I saw a moment of understanding the other day, than he snarled at me, "Ya got me on that one." I was not attempting to 'get him.' I was simply trying to get him to see that the chain of events in our having a fence installed, stopped when he called the company and told them not to come out. We - my spouse and I - had discussed every step of the new fence - until that final one. He decided on his own to call and cancel the appointment. He is stuck on the issue of "I did not cancel the fence. We couldn't afford it so we did not need it." I am frustrated that he micro managed the whole idea - that was mine to start out with - and took over. As I said, patterns of behavior.

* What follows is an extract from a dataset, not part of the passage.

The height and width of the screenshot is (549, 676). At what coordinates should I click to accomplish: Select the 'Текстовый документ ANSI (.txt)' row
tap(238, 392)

Harsh. Hard for this lady to overlook/get-past, as these things really piss me off already. I want a partner. I want conflict resolution. I need a way to discuss current relevant issues - without having him crumble, and start the old song of "I did this, and I did that, and now you gotta complain about one little thing." Sigh. Crazi-making.
Liz
I met my husband between
Submitted by Strangebird on
I met my husband between undergrad and law school, but I had 3 kids and their father (I'd put him through med school and he left and didn't support us) had nothing to do with them and didn't support us financially at all. So my kids were sucked into the honeymoon stage also, and I never got out. Even worse I adopted two more children with him. If your H is not diagnosed and being treated then leave. My H will pay lip service to a diagnosis of "anxiety" but has yet to see a psychiatrist for meds and keeps tryng to cut me out of all counseling sessions, refusing to accept that they're for my benefit as well as his.

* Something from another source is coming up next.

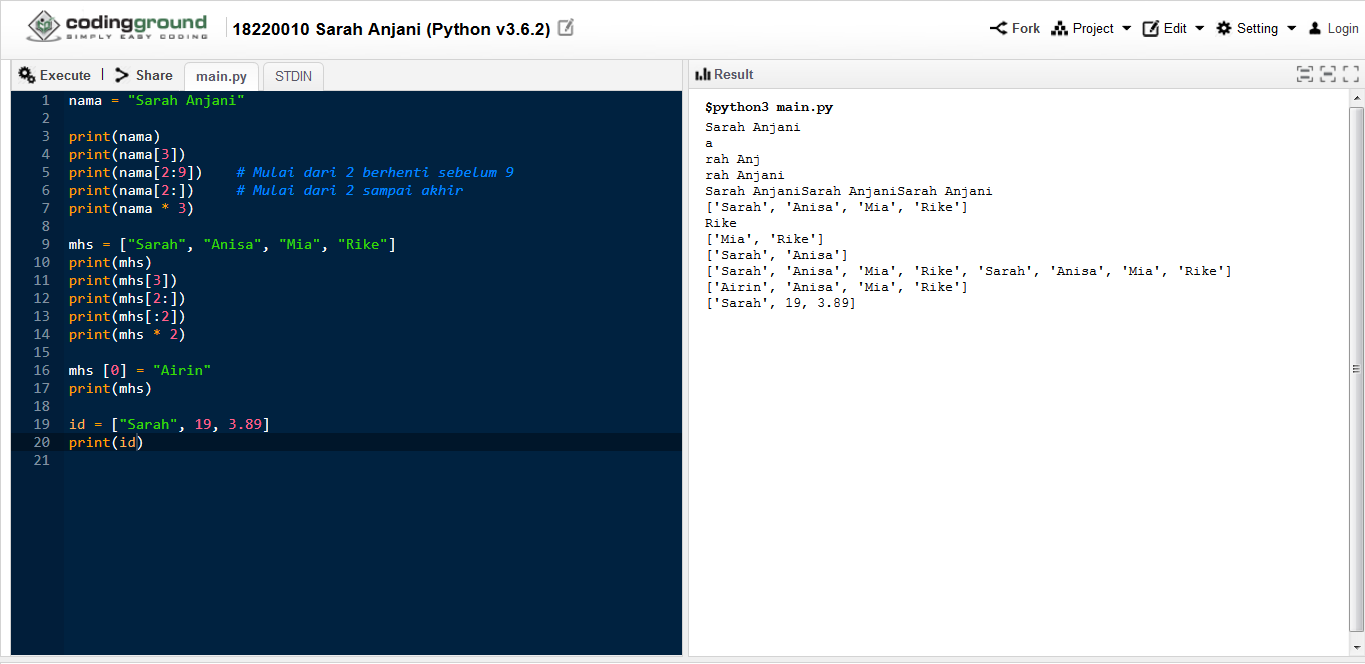The image size is (1365, 664).
Task: Split result panel with first layout icon
Action: (x=1304, y=74)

Because I'm stronger, more organized, and don't struggle with the ADD brain, I get saddled with everything. At first I was angry that he was clueless about our finances, and eventually said to myself "pick your battles". Well now, I'm in a sexless parent/child relationship and I'm sick of it. And after 21 years of hearing that he's going to divorce me I said go ahead and don't let the door hit you on the way out! But he won't leave, and since he knows I won't beg him to stay he takes all of his anxiety and anger out on our 11 year old by being verbally abusive and accusing me of giving the 11 year old special treatment. He's now started inflicting the same ADD behaviors, which I consider abuse, on my 11 year old because I've stopped taking it and confronted him on it.
And now I have 2 young kids who are afraid to see their dad go, even though they know their house would be better without all this yelling and fighting. When I started to try to save this mess, fight for my rights and what I needed, I was saying "you've been doing this to me for 20 years", and now I'm saying 23 years. If he's not been diagnosed, is not in treatment, and is not medicating successfully on his own and willingly, then run for the hills. Because eventually, you'll also have to factor in the cost of him "sticking by your side & putting you through medical school" or "being a better parent because he's home with the kids more" when both of those statements are crap, and you're afraid every second from the time the bus pulls up until you're able to get out of the office and go home.
Get Out
Submitted by NotAnIdiot on
I am an ADHD afflicted husband, married 30 years to a wonderful woman. Diagnosed 3.5 years ago, struggling with severe relationship issues for the past 10-15 yrs. Recently my long-suffering wife said, " if I had only known that this is what I was in for, I never would have signed up." I have tried desperately to overcome it with only marginal success. I am seriously thinking of a separation because I don't want to put her through any more of this. You are hereby warned.